Segment Start: Supplied data
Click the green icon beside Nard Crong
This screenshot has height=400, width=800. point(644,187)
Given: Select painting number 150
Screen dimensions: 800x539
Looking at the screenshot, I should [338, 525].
Segment End: Supplied data
▸ Problem: Could you restate every record above word for word?

▸ Problem solution:
Click the green icon beside Nard Crong
This screenshot has height=400, width=800. point(644,187)
Given: Select painting number 150
Screen dimensions: 800x539
Looking at the screenshot, I should [338, 525].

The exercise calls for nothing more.